=== TASK STATEMENT ===
Each line of the data that includes "dropdown" must be copied.
[EXERCISE MATERIAL — start]
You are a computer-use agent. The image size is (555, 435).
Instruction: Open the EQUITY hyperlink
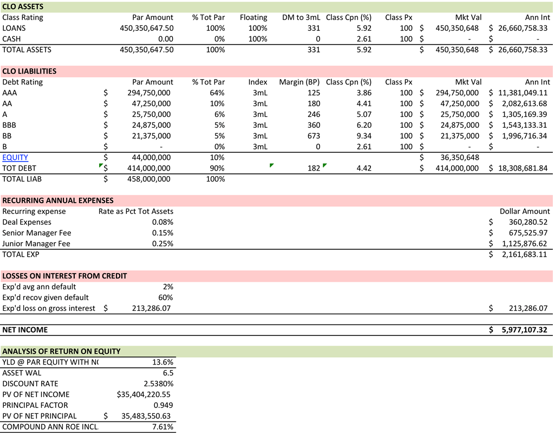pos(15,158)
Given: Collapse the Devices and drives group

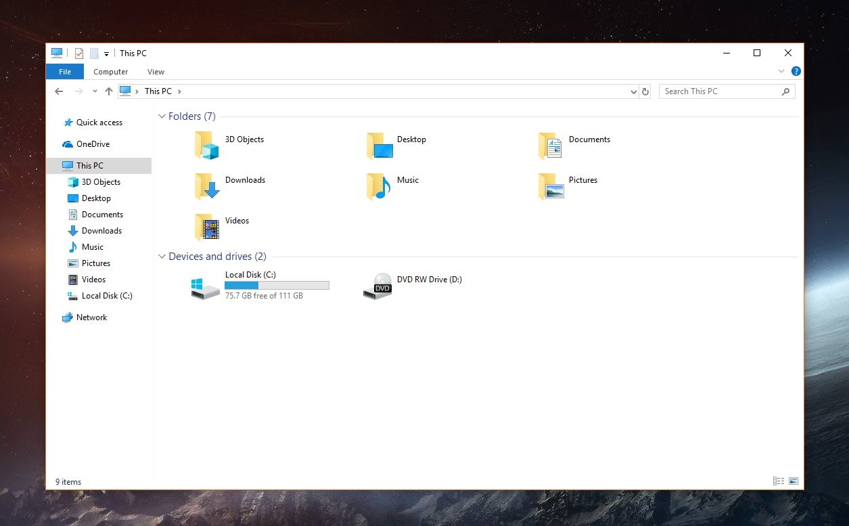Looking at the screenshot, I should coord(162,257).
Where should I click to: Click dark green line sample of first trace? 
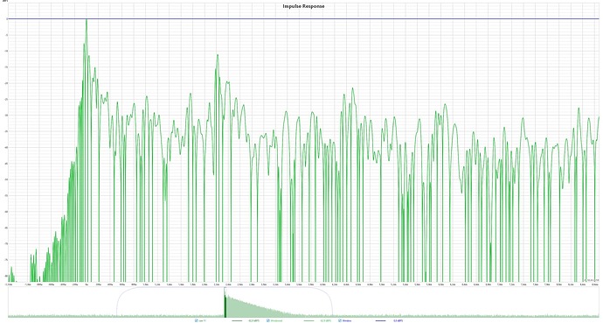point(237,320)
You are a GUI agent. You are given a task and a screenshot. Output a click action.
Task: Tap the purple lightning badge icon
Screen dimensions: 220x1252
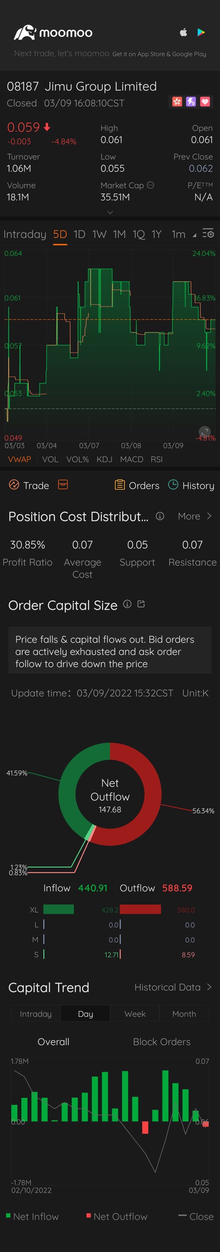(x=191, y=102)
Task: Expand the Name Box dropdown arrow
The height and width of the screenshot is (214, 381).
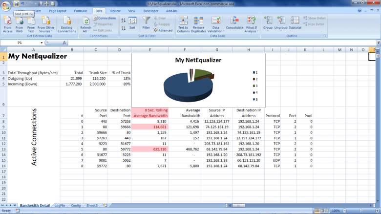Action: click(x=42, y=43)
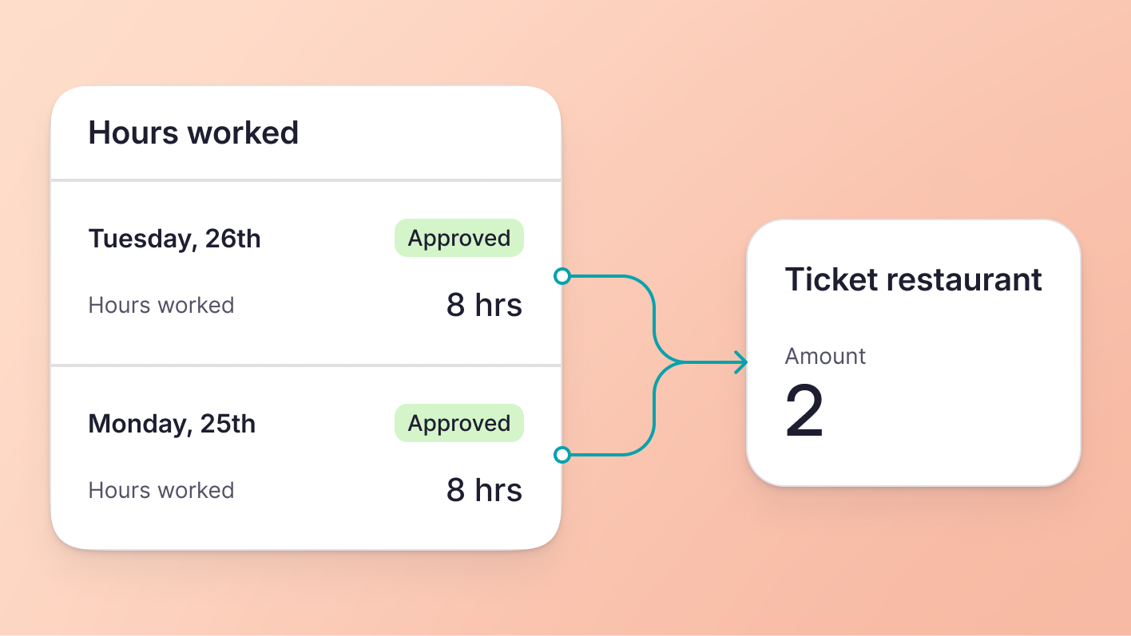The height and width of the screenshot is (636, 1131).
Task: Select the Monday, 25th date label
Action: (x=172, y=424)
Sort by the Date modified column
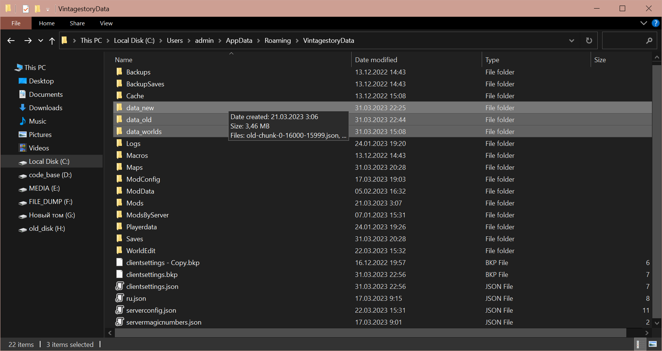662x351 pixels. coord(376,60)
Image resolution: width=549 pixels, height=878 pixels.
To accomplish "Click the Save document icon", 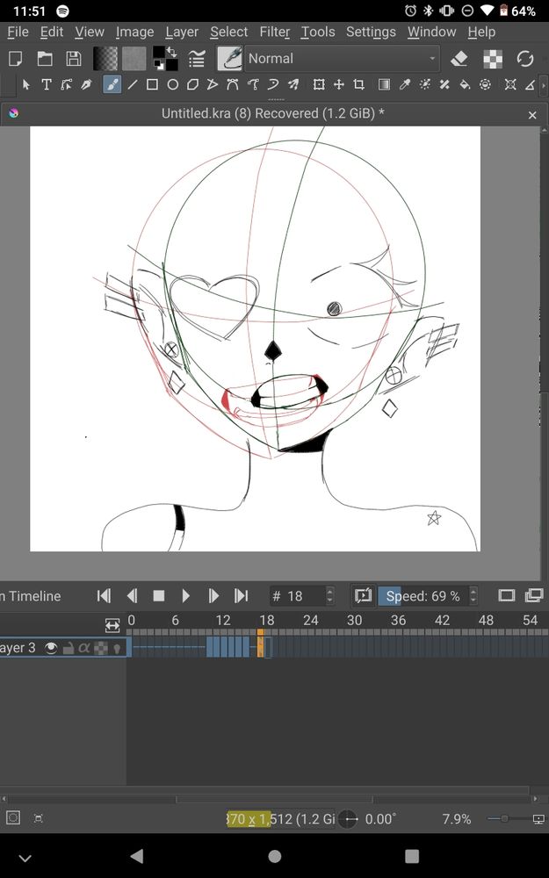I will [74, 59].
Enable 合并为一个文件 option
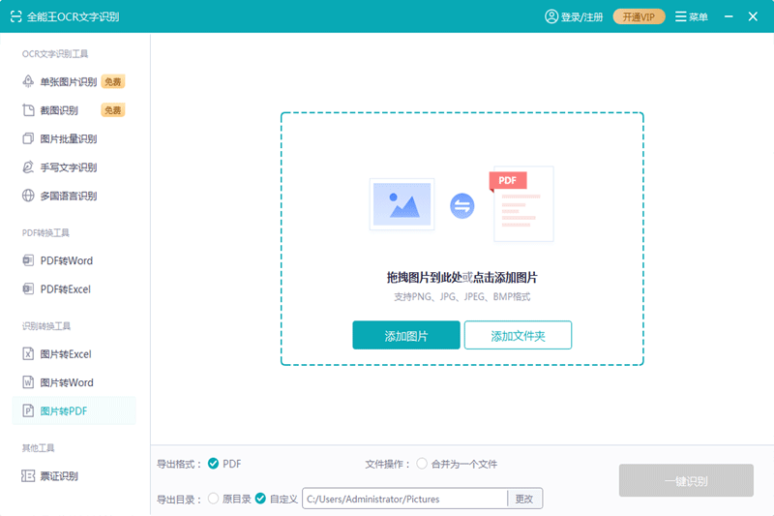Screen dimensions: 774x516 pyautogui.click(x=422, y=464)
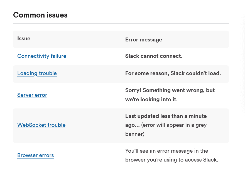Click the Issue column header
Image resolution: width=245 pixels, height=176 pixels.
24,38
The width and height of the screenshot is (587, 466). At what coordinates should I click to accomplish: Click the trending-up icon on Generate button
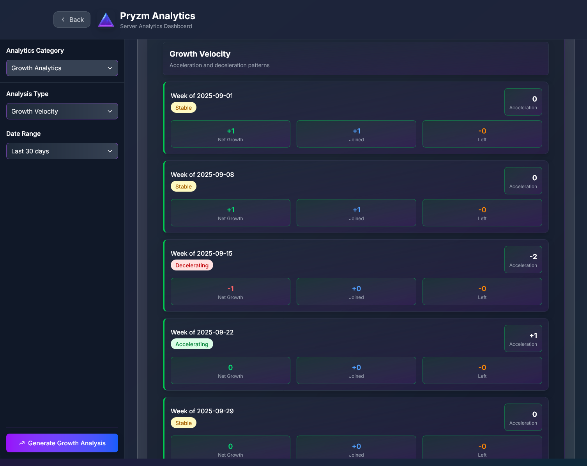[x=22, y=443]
[EXERCISE MATERIAL — finish]
[EXERCISE MATERIAL — start]
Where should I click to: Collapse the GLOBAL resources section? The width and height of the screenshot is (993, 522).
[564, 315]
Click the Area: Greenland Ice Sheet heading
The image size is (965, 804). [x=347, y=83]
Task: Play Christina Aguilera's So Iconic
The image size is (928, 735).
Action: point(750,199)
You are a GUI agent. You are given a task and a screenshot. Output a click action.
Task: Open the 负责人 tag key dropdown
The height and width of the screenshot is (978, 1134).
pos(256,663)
[EXERCISE MATERIAL — finish]
=== YOUR RESPONSE ===
Task: Expand the Name Box dropdown arrow
Task: Open the 负责人 tag key dropdown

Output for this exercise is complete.